There’s no question which photosensor is bigger. But which is better?
In the 1980s, when dinosaurs walked the earth, high definition cameras cost more than suburban family houses and weighed more than anyone wanted to shoulder. Today, you can put a pair of HD camcorders in your pocket and still have room for keys. Where will it all end? Will a 4K image sensor eventually be engraved on the head of a pin? When you go small, what do you give up? If you can’t break the laws of physics, how badly can you bend them? Mark Schubin wrote a classic magazine article on what he called the “format factor,” examining the practical and technical implications of changing sensor size. Let’s look at just one aspect, the fundamental tradeoff between the size of individual photosites and their quality.
In the time-tested weasel, “when all things are equal” smaller photosites deliver higher resolution-at the cost of lower pixel quality. The hit in quality can come in three guises:
- Sensitivity. A smaller area in which to catch incoming photons of light means fewer photons and reduced performance in low light.
- Noise. Fewer photons captured mean fewer photons are converted into electrons. After voltage conversion, you get a lower-voltage signal with which to stand out from the noise floor.
- Diffraction. The smaller a photosite is, the more likely it is to incur diffraction blurring. Determined by the lens aperture and light wavelength, diffraction has the perverse effect of introducing more blur as designers attempt to increase the resolution of small-format sensors.
Diffraction issues are a physical constraint beyond the control of even Sony’s smartest sensor designers. But sensitivity and noise are both fair game for all sorts of incremental, micron-scale improvements. When you add up generation after generation of such improvements, the differences can be huge.
Sony Hyper HAD™ technology introduced on-chip microlenses, shown in the photomicrograph at left. Compared to previous technology, microlenses increased sensitivity and lowered noise.
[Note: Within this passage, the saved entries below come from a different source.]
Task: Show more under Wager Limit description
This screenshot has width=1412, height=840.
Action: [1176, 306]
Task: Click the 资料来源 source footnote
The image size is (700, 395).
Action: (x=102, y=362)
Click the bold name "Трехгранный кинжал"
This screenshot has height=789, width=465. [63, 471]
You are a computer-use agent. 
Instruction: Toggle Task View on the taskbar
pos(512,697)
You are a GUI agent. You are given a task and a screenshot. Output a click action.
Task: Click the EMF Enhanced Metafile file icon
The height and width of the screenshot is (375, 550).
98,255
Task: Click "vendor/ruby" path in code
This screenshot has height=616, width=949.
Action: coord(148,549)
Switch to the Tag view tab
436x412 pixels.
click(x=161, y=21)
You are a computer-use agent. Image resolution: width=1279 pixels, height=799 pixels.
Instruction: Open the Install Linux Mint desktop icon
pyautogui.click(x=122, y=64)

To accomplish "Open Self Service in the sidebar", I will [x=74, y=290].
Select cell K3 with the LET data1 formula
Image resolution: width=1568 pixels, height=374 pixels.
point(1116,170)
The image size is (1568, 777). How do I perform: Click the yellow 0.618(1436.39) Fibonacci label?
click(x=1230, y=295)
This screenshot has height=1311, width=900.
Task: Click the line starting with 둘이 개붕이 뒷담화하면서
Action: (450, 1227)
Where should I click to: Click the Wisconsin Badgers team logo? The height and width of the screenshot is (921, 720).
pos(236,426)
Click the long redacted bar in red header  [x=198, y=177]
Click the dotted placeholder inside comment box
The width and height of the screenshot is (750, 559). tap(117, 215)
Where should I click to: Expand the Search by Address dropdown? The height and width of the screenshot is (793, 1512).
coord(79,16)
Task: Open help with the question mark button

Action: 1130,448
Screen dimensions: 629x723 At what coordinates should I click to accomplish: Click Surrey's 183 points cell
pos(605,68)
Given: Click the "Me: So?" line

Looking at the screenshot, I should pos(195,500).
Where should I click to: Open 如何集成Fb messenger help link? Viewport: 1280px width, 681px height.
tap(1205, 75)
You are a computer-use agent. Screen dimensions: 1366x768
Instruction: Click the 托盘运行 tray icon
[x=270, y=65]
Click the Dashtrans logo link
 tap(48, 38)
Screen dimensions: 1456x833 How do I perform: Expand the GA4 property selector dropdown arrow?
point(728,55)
Power HAD™ technology improved the lens coverage, boosting light gathering further still.
For example, there’s the issue of fill factor, the percentage of sensor surface area that is actually photosensitive. Both CCD and CMOS sensors devote a portion of the surface area to housekeeping functions, lowering fill factor. But Sony has gotten progressively smarter at affixing microlenses in front of each photosensor. The lenses capture light that would otherwise be lost in the margins. These refinements have been labeled the Hyper HAD (1990), Power HAD (1998), and Power HAD FX (2000) CCDs. And Sony has brought comparable innovation to CMOS sensors, including Exmor™ R back illumination technology.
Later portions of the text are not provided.